Appendixes | Clinical | Findings Time to Event
Findings Time to Event
This process enables you to define events using one or more findings tests to be analyzed in a Time-to-Event analysis.
For events defined with more than one test code, it is assumed that these tests are scheduled on the same date/time. If a subject does not experience an event, they are censored on the date of their last available findings data.
What do I need?
This process requires several demographic-, electrocardiogram -, laboratory-, and vital sign -related variables . These include:
USUBJID ,
a treatment variable ( the actual treatment received by each subject ( TRT01A )),
the planned treatment (intent-to-treat) for each subject ( TRT01P ), or the description of the planned treatment arm ( ARM ), and
the Date/Time of Last Exposure to Treatment ( TRTEDTM ), and
variables for the EG ( EGTTESTCD , EGSTRESN , and EGDTC ), LB ( LBTESTCD , LBSTRESN , and LBDTC ), or VS ( VSTESTCD , VSSTRESN , and VSDTC ) domains.
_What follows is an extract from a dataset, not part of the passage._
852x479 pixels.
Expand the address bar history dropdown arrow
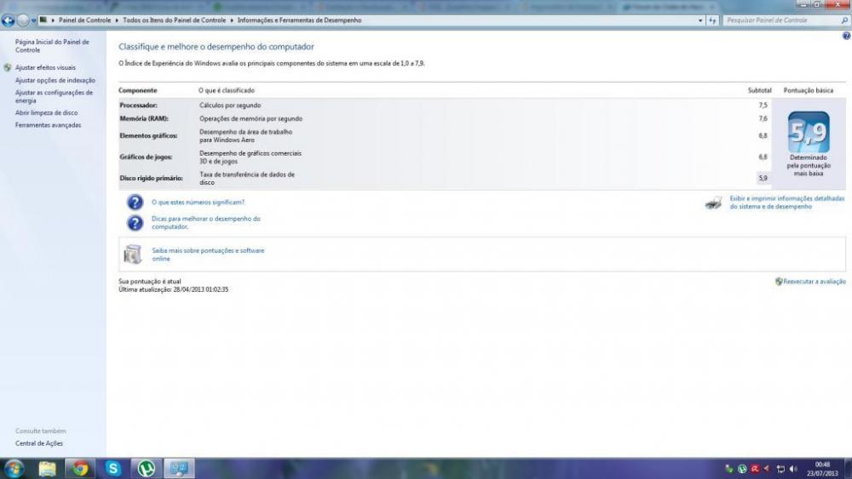click(700, 20)
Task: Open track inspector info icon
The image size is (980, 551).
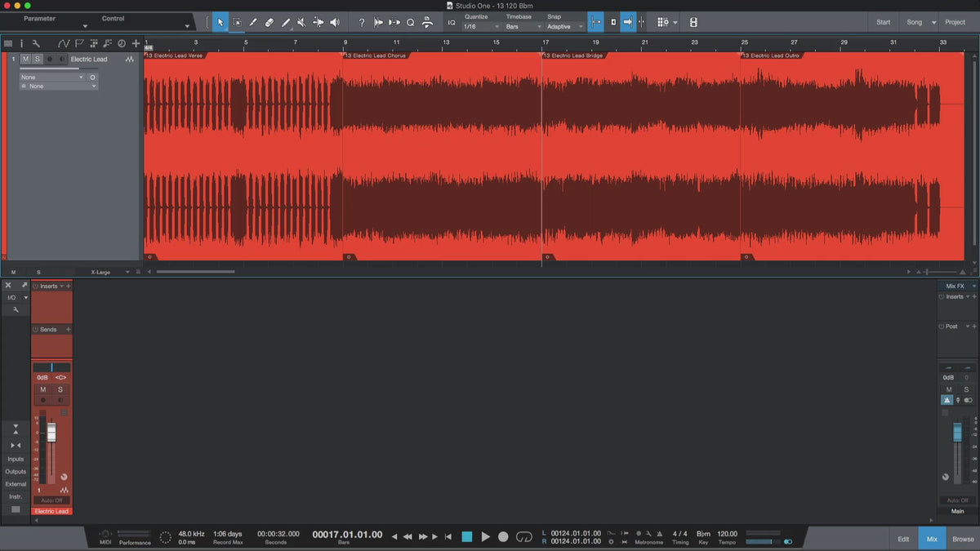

Variables can be taken either from the subject level analysis data set ( ADSL ) included in the Analysis Data Model ( ADaM ) folder or from the DM, EG, LB, and VS domains in SDTM .
Data from the Basic Data Structure (BDS) ADaM data sets can also be used for selected JMP Clinical Findings Reports. BDS variables are required and equated with SDTM variables, as follows: PARAMCD = xxTESTCD , AVAL = xxSTRESN , where xx indicates the specific two letter SDTM findings domain ( LB , EG , or VS ). In addition, when BDS is used, AVALC substitutes for xxSTRESC .
Refer to Localization-Specific Value Specification for more information about these data sets.
Output/Results
The output generated by this process is summarized by a tabbed report. Refer to the Findings Time to Event output documentation for detailed descriptions and guides to interpreting your results.